Anyone with more than a casual interest in dub, the effects-laden form of reggae music that puts the emphasis on the instrumental portion as a "version" of a track, has to have some experience with the amazing catalog of the form put out by Trojan Records.

The label was an imprint of Chris Blackwell's Island Records back in the late Sixties, founded by an associate of Blackwell named Lee Gopthal, and produced recordings of some major reggae figures, like its namesake "Duke" Reid, who was often called "Trojan" early in his career, as well as the Upsetters, Jimmy Cliff, and Desmond Dekker, among many others.

The association with Island ended after a few years, but Trojan soldiered on, though it struggled for years until the early 80s ska revival gave a brief resurgence to the label.  In 1985, an accountant and fan named Colin Newman (not the singer of the great British band, Wire) bought Trojan and put a focus on its voluminous and rich back catalog.


The major label, Sanctuary, paid a pretty price for Trojan in 1990, and it was under that owner that a series of budget, three-disc box sets mining the catalog were issued.  The first of the dub sets came out in 1998, with a second following two years later.  In 2007, Sanctuary was acquired by Universal Music Group and then the Trojan label went to BMG, where it now resides.

The first volume is packed with 50 prime dub tracks from such figures as legendary drummer Sly Dunbar and The Revoluntaries; the Aggrovators, the Upsetters, Gregory Isaacs, Scientist, King Tubby, Roots Radics, the Observers, and more.

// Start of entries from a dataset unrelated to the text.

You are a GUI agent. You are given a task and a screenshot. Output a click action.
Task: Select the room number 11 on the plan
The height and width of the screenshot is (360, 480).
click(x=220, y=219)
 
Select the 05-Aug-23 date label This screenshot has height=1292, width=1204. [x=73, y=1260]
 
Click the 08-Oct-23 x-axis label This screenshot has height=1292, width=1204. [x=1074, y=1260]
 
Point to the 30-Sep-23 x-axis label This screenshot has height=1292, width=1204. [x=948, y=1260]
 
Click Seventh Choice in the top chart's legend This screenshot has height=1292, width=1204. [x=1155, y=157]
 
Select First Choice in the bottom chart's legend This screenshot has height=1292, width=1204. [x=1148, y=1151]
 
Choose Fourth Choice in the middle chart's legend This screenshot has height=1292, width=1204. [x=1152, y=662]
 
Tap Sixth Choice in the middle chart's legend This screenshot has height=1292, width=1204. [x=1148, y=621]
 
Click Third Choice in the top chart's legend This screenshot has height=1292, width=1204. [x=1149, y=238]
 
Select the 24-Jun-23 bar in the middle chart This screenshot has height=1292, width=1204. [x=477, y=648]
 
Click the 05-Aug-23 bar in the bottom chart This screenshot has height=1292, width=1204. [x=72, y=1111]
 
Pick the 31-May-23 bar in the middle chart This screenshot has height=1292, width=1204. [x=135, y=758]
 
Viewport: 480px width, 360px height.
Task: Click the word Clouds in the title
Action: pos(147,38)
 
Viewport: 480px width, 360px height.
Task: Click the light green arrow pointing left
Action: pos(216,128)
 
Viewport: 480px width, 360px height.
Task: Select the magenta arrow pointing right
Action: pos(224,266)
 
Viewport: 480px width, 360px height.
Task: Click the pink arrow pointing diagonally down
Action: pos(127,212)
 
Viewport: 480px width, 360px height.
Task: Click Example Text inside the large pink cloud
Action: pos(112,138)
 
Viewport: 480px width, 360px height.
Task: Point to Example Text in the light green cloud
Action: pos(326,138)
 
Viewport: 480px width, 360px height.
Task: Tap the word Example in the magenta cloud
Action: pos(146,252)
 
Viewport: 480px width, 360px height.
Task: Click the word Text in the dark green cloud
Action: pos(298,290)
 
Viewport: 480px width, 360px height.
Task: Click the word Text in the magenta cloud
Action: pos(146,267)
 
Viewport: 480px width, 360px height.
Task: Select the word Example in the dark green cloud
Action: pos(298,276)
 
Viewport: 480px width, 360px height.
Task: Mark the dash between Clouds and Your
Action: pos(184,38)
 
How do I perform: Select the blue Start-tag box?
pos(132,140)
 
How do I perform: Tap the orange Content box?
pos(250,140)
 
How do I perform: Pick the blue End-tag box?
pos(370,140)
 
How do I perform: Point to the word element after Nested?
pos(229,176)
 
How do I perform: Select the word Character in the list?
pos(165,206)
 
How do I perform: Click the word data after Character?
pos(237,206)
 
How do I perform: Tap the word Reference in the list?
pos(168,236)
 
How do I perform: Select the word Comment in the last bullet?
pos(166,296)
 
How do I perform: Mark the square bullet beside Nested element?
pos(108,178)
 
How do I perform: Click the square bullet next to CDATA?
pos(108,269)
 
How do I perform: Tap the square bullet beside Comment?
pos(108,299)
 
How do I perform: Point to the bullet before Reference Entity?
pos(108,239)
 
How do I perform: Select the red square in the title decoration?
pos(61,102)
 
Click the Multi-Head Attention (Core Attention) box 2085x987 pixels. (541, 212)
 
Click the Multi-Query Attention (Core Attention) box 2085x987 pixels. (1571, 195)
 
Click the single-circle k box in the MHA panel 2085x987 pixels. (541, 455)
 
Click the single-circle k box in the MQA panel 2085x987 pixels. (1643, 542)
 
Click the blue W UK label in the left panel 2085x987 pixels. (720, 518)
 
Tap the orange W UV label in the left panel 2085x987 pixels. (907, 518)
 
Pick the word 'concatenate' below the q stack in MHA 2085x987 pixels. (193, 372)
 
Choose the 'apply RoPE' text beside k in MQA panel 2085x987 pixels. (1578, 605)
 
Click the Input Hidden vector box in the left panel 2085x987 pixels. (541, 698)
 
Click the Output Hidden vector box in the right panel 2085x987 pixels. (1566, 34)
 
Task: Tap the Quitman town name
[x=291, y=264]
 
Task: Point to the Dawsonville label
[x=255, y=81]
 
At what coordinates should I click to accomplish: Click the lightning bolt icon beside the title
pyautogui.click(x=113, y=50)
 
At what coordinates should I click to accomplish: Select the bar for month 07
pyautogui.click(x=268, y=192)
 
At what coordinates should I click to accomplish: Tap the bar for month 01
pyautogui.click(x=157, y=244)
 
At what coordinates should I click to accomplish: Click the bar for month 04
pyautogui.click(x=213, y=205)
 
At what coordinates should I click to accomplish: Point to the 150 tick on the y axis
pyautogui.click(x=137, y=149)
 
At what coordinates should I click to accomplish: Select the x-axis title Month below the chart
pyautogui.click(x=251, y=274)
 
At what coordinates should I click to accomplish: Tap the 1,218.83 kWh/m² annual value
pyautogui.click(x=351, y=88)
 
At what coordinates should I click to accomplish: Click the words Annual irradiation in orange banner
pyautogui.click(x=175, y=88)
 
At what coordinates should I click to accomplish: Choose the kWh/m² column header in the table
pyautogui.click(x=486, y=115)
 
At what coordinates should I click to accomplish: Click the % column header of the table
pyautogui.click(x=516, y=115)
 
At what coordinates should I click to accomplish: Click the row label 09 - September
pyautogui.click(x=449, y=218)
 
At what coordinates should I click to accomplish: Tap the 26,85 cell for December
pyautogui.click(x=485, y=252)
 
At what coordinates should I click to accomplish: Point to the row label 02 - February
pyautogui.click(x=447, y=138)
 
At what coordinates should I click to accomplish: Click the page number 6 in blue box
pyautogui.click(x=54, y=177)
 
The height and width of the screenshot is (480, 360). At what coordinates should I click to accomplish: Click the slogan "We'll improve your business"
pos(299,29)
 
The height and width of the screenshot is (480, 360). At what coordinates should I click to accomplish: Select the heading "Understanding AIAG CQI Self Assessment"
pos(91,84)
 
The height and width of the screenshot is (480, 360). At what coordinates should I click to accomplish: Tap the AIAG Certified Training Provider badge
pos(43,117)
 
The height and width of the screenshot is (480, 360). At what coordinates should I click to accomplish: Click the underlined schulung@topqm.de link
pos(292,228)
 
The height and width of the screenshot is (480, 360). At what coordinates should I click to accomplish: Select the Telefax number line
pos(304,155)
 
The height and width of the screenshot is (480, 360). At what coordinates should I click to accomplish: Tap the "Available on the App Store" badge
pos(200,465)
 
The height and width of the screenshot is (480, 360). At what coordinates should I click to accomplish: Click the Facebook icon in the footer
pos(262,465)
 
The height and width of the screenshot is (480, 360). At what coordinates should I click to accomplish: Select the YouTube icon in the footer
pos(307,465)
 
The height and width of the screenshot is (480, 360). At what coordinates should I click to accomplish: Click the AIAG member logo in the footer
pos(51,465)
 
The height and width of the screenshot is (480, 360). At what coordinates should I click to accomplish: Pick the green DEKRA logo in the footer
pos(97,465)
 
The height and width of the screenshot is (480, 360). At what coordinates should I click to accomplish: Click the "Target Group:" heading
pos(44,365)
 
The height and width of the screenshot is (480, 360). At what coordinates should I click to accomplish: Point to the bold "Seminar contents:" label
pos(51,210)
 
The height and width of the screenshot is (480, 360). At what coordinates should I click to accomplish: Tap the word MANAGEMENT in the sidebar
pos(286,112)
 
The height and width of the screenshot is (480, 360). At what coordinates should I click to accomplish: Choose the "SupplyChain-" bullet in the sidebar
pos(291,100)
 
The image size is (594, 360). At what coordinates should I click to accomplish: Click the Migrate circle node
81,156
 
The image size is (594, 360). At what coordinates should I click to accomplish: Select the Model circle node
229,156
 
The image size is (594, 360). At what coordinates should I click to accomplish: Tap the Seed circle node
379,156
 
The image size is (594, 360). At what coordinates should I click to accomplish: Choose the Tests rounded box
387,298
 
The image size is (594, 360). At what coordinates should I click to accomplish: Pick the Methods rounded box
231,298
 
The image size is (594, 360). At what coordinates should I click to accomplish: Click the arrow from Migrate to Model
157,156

All the hallmarks of great dub are here--the prominence of largely deep-grooving bass as the melodic centerpiece, the particularly distinctive use of drums and other percussion to ornament the bass with remarkable rhythms, and the heavily distorted remixing of these instruments and guitars, horns and others with often otherworldly vocal samples.

The version of the box owned by this blogger is a demo one, so there was no cover art, just cards for each disc that provided part of an overall story of Trojan's history.  It's very brief and general and could be useful for those coming to dub for the first time or with limited experience.

Dub is one of the few forms of music for this listener that can accompany so many different activities--at work, driving, doing work out in the yard or in the house, exercising, or whatever.  When it comes to some of the choicest examples of the genre available at a great price and providing such a great overview, it's hard to imagine something topping the Trojan Dub Box Set series.